広島“5ツールプレーヤー”鈴木誠也の数字に表れないキズ
チャンスでの配球の読みが甘いのか、何とかしなければと自分にプレッシャーをかけ過ぎているのか、プレッシャーに弱いのか……。原因を突き止めなければ、選手の能力を正当に評価することはできない。
■重要なのは性格と起用法
メジャーはいま、データ野球全盛。選手の能力も含め、すべて数字で判断する球団がほとんどになった。我々スカウトはいよいよ冷や飯を食うご時世だが、こういうときだからこそ腕の見せどころなのだ。
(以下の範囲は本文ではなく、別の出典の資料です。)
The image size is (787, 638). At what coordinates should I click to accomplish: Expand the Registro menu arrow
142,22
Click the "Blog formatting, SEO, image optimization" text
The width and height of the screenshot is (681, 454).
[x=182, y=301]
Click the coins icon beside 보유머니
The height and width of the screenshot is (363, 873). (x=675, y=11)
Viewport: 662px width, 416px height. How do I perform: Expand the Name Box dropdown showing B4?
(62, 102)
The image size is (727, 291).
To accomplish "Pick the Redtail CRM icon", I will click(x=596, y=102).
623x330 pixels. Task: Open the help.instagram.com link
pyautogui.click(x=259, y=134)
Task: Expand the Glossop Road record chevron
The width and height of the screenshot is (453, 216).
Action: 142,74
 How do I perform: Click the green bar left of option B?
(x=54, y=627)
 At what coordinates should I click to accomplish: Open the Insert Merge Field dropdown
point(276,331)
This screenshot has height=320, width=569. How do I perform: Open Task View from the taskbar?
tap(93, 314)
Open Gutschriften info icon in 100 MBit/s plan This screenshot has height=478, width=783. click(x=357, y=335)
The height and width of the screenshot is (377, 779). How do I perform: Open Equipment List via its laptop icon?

2年契約の途中でブルージェイズを自由契約になった山口俊(ジャイアンツ傘下)は、ピンチを迎えるとマウンド上で滝のような汗を流す。気が小さい性格を把握して獲得したのであれば、いきなりプレッシャーのかかるタイブレークでデビューさせるようなことはなかったはずだし、性格を把握せずに数字に飛び付いたとすれば明らかな調査不足だ。
かつて西武からメッツに移籍した松井稼頭央は、地元ニューヨークのファンの激しいブーイングにさらされて本来の力を発揮することができなかった。
鈴木がここぞの場面をものにできない原因は詳しく調べなければ分からないが、性格に問題があるなら把握しなければならないし、それなりの起用法が必要になる。